Incertitudes politiques à l’Adema : Le parti tire-t-il vers son déclin?

10

Le Parti africain pour la solidarité et la justice va-t-il vers le déclin ? On est bien tenté de répondre à cette question par l’affirmative. Jadis rayonnant comme les rayons de soleil sur son logo aux couleurs rouge et blanc, le parti politique créé en 1992 par des opposants au régime du président Moussa Traoré connaît des moments difficiles.

A l’approche de 2018, année pour une nouvelle élection présidentielle au Mali, les abeilles, comme on les appelle, traverse de sérieux problèmes en leur sein. Les législatives de 2013 et les communales de 2016 n’ont pas été un succès pour ce parti, même si le parti a su se faire une place au soleil grâce à son engrange sur l’échiquier politique national.

Le président de ce parti et certains membres du comité exécutif sont dans le viseur de certains camarades du parti. Toute chose qui fait qu’ils évoluent sur une corde raide. Après une période de communion et de connivence avec les militants et cadres du parti, Pr Tiémoko Sangaré marcherait-il désormais sur des œufs ?

La question mérite son pesant d’or. Pour la simple raison qu’à l’approche des joutes électorales de 2018, des militants de ce parti, surtout des jeunes, commencent à se laisser influencer par le nerf de la guerre, en complicité avec certains barons du parti. Oui, ils sont prêts à user de tous les moyens pour semer le doute dans la tête des militants de leur parti via les réseaux sociaux et par une certaine presse. Mais comment expliquer que des militants qui, dans un passé récent, ont porté leur choix sur les membres de ce comité exécutif, puisse le vilipender aujourd’hui. Pour comprendre cela, il suffit de se référer aux articles de presse pour mieux comprendre. En effet, certains barons qui, dans un passé récent, ont joui des avantages du parti sous le régime Alpha Oumar Konaré, sont aujourd’hui devenus des pires ennemis.

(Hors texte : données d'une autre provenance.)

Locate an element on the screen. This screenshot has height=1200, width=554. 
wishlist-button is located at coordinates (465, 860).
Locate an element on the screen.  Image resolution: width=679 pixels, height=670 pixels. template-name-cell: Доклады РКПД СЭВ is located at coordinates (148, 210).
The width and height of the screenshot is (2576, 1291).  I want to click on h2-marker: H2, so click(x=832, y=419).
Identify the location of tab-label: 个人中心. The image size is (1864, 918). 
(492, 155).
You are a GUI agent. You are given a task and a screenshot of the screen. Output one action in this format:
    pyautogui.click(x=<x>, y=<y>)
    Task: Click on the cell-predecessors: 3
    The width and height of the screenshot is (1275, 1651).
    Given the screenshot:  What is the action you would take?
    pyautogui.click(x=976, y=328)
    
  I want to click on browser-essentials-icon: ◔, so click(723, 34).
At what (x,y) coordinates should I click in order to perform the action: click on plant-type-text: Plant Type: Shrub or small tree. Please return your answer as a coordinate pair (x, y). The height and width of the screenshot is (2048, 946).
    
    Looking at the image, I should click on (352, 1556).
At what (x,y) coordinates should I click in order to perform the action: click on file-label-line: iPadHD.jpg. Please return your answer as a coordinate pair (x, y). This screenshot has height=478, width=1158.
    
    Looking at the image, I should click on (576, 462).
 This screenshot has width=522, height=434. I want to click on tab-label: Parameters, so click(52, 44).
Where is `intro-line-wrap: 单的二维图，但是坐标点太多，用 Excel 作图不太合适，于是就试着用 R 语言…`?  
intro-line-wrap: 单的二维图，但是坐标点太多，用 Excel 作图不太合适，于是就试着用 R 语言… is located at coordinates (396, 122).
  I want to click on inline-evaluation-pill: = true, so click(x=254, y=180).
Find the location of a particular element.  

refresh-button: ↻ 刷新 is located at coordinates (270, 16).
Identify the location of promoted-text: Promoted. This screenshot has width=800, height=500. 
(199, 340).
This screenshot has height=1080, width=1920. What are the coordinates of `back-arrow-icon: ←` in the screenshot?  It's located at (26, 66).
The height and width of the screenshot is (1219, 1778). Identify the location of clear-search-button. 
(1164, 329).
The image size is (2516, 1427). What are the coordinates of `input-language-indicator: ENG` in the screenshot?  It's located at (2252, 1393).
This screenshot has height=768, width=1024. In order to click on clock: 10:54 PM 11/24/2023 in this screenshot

Pour la simple raison qu’ils ne sont plus les invités de marque, des grands salons dorés du pays. Cela s’est empiré depuis la nomination du Pr Tiémoko Sangaré comme ministre des Mines. Belle occasion pour ces détracteurs, de lui enfoncer le clou, en le traitant de tous les noms du diable. Mais qu’à cela ne tienne, il urge pour les détracteurs du président du parti des abeilles et certains de ses proches camarades, de se ressaisir.

Pour la simple raison que ce comité exécutif présidé par le Pr Tiémoko Sangaré, est en mission sur avis favorable des militants qui ont donné leur quitus à ce comité au dernier congrès du parti. En plus, qu’ils sachent que leur président achèvera son mandat et partira, mais le parti demeurera. Il serait donc plus sage pour les détracteurs du président et de certains de ses collaborateurs qu’ils mettent un peu d’eau dans leur vin. Car l’Adema étant un parti très bien structuré, il urge pour eux de passer par les canaux comme les retraites politiques de leur parti, les conférences de sections ou régionales, pour exprimer leur désaccord. Cela, afin de laver le linge sale en famille, sinon cette démarche, pour laquelle les frondeurs du parti ont opté, fragilise plus leur parti plutôt que leur président. Car, manifestement, s’ils n’entendent plus continuer à faire de la figuration ou jouer les seconds rôles au sein de leur parti, qu’ils acceptent alors d’aller en compétition selon les textes qui régissent leur formation politique. Cela grandira plus le parti plutôt que de songer à leur intérêt personnel dévastateur.